SALT LAKE CITY — Utah college students are less likely than students elsewhere to have unpaid student loans when they graduate, and indebted graduates in the state usually owe less than the national average, according to a report by the Utah System of Higher Education.
By the end of the 2013-14 school year, 52 percent of Utah college graduates had taken out student loans — about 17 percent below the national average — and incurred an average debt load of $22,418, about 21 percent less than the national average loan amount.
Utah students were also less likely to miss the payments on those loans. Between 2011 and 2013, 9.8 percent of indebted college graduates in the state defaulted on student loans, compared to 13.7 percent nationally, according to the report released last week.
Education leaders say Utah's position in relation to other states is partly because of a student culture that is reluctant to take out student loans.
"I think that Utahns reflect the conservative nature of trying to avoid debt and trying to be very responsible about the debt that is taken on," said David Buhler, commissioner of higher education.
Still, more than half of college students are unable to graduate debt-free, and few of them take advantage of all financial resources available to them.
Forty percent of students benefit from Pell Grant assistance, just 1 percent below the national average. But Utah continues to rank the lowest state in the nation in having students fill out the application for federal financial aid, known as FAFSA.
Only 34 percent of 2013's high school seniors who were eligible to receive financial assistance filled out the form, leaving $45.5 million unclaimed, according to a report released by NerdWallet early this year.
"My concern there is there are students who could use the financial help of a Pell Grant who are not getting the help," Buhler said, noting it could be because "the FAFSA is seen as kind of intimidating, or they assume they won't qualify anyway."

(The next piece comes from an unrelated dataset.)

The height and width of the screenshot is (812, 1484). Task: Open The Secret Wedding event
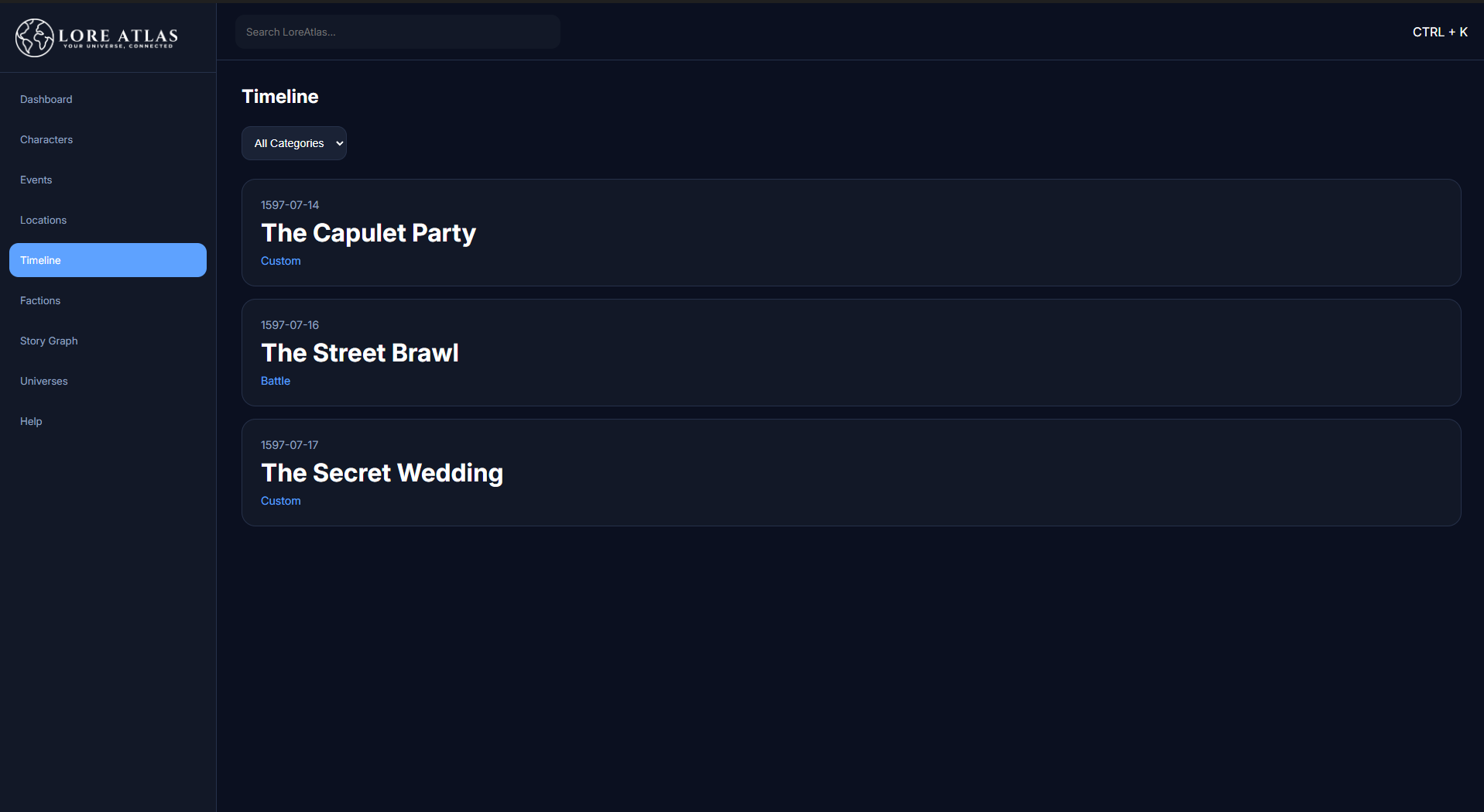click(382, 473)

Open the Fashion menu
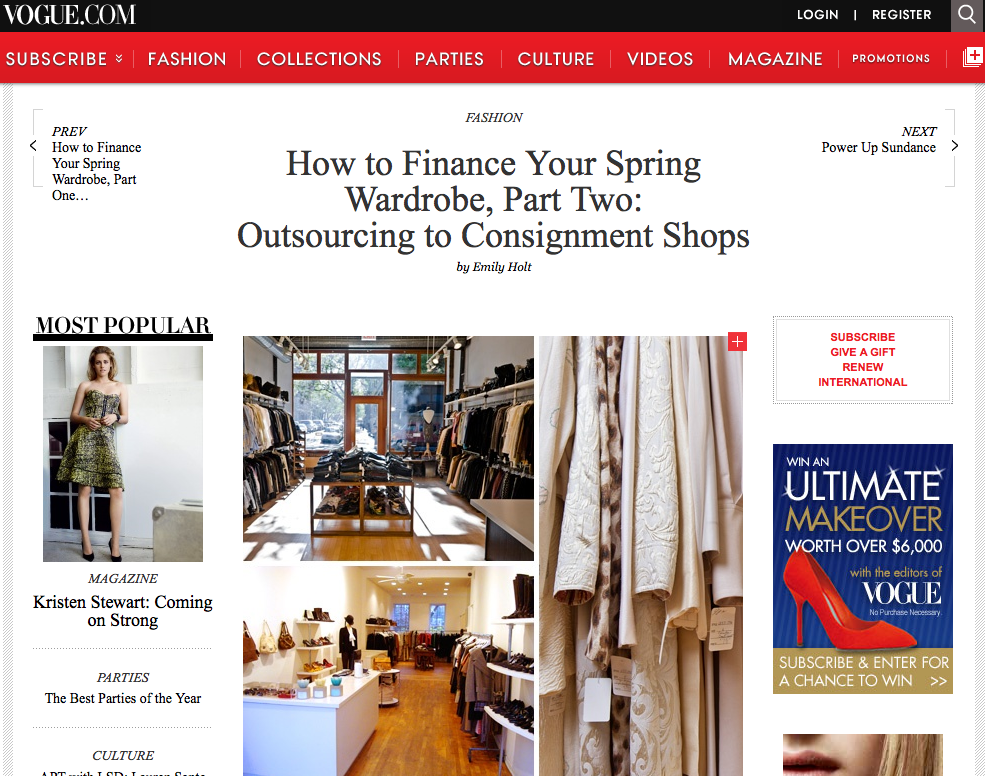pyautogui.click(x=187, y=59)
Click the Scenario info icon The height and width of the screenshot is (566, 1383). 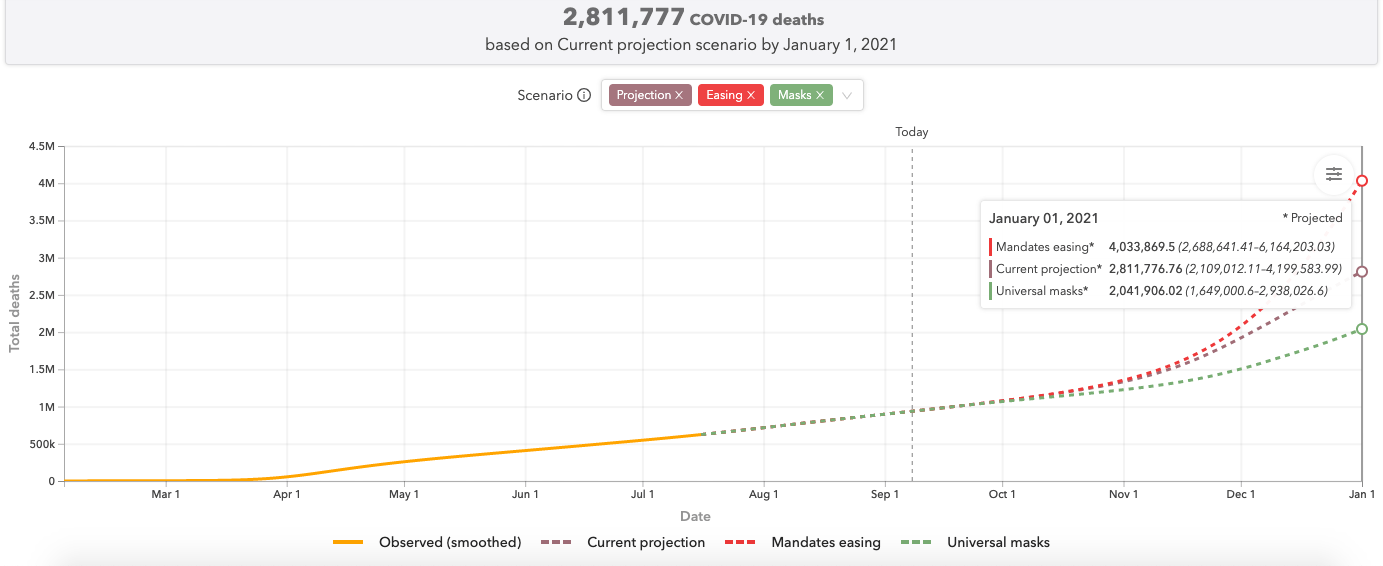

Some students are similarly intimidated by the prospect of borrowing money for college. But for some of them, taking out a loan could be the most efficient way to finish college, Buhler said.
"Sometimes the discussion in Utah higher education circles is perhaps students are too debt-averse," he said. "It depends on everybody's individual circumstances, but sometimes it can make more sense, even economically, … to go full time, take out a loan and get done."

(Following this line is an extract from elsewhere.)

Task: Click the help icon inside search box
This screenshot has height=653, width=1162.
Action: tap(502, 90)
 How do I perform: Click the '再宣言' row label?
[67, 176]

Utah Valley University in 2013 had the lowest average loan amount out of Utah's four-year institutions at $14,601, though 57 percent of its graduates take on debt, according to CollegeInSight, a national research and advocacy organization.
Linda Makin, UVU's vice president for planning, budget and human resources, said the university is starting a new student financial services initiative to help students decide which financial options to use and provide tutoring on how best to manage the aid they receive.

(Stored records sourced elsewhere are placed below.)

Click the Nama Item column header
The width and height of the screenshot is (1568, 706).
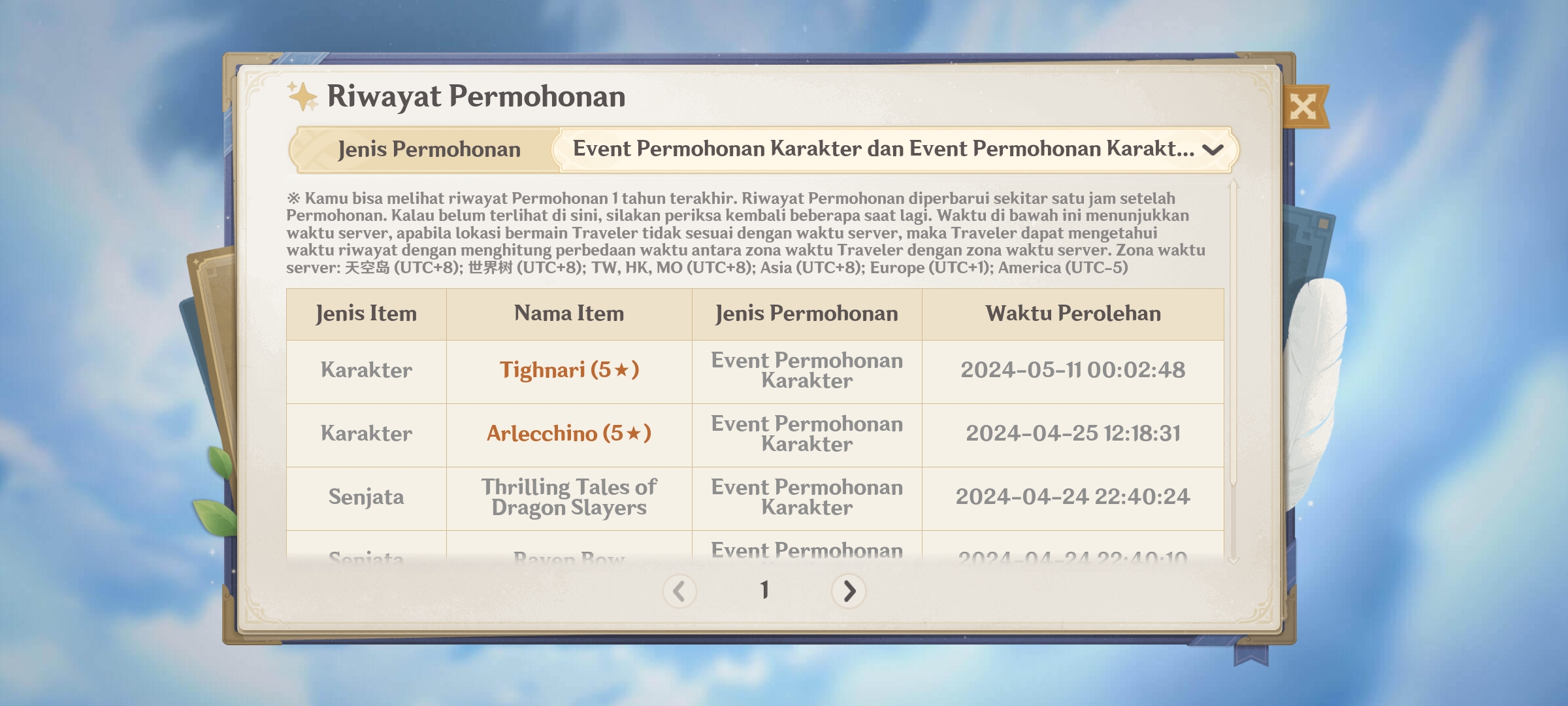coord(569,314)
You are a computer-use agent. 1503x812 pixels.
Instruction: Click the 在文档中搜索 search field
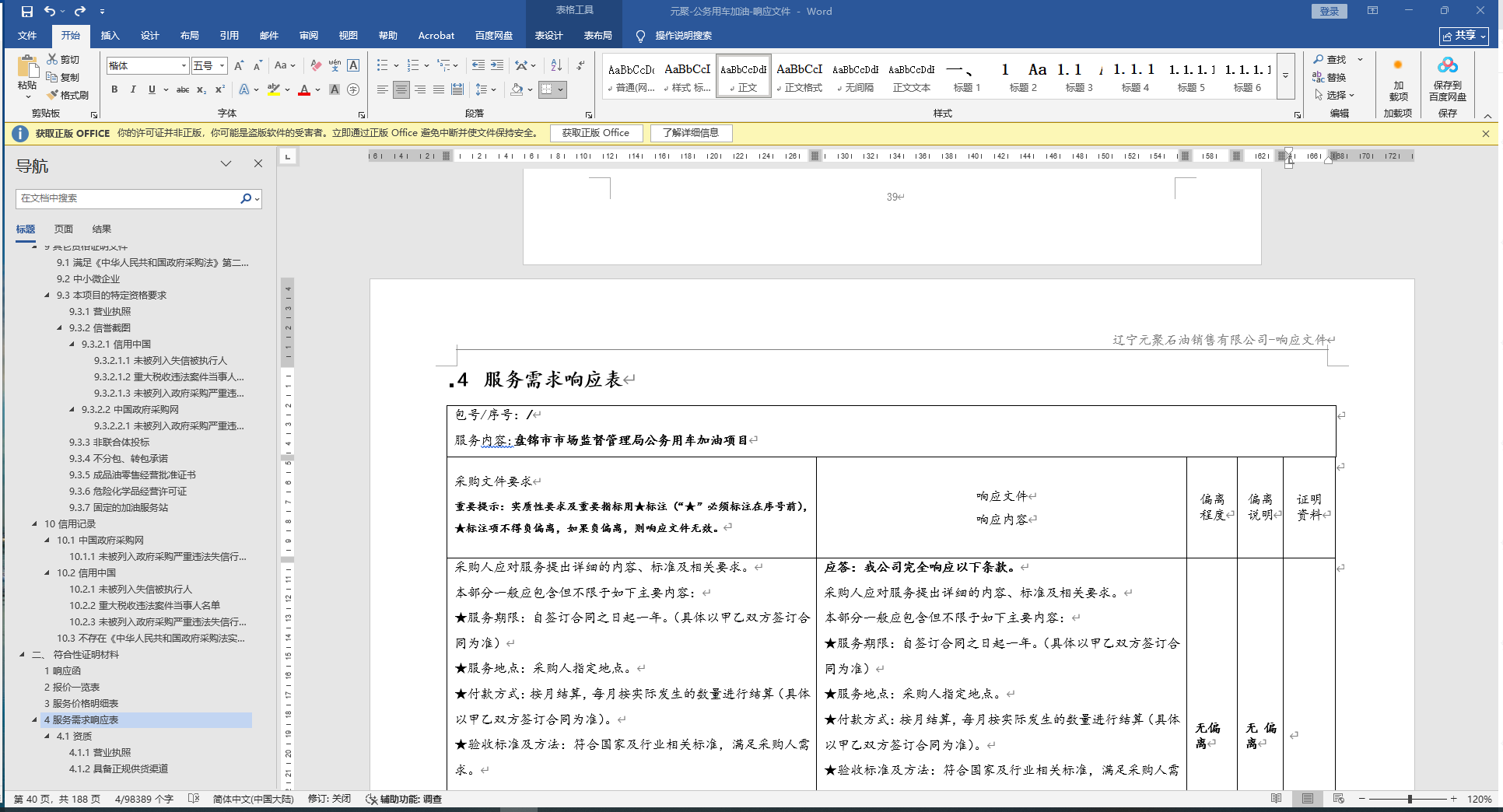pos(128,198)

"We are really concerned about student debt, but we're also concerned about students who get within a semester or two and, rather than take out a small student loan, don't graduate," Makin said. "I think some of that is just the way we need to communicate with students. … We're looking at ways and those trigger points to help them be more successful."
Dixie State University has second-lowest tuition rates of Utah's public four-year institutions and the highest percentage of Pell recipients, but it also had the highest average debt load in 2013 at $23,009 per graduate, according to CollegeInSight. Like UVU, 57 percent of Dixie's graduates that year were in debt.
J.D. Robertson, executive director of financial aid and scholarships at Dixie, said a higher cost of living in St. George, not all of which involves housing, can contribute to a higher rate of student debt.
"We do pay more for our cost of living here," Robertson said.
Robertson said Dixie is also a popular institution for transfer students. About 30 percent of the university's students previously attended another institution, and some take out student loans before they even get to St. George.
"They've gone to another school, it didn't work out for whatever reason, and they find themselves at Dixie," he said.
But nine in 10 Utah students who do take out loans are able to manage them successfully. In some places, that number is even higher.
At Brigham Young University in 2011, less than 2 percent of students who were in debt defaulted on their loans, and only 30 percent of students who graduated in 2013 had unpaid college debt. University spokesman Todd Hollingshead said the low rate of student debt is partly thanks to the fact that almost half of BYU's 30,000 students are employed on campus.
"That's a pretty good chunk," Hollingshead said. "That's certainly something that helps them to manage their student costs."
Effective student orientation programs also help educate students about the opportunities and responsibilities that come with financial aid, he said.
"I think that any university is similar in this sense that they try to educate at the front end," he said. "We try to provide that information to the students right up front, and I think that helps them to plan for the years of their education."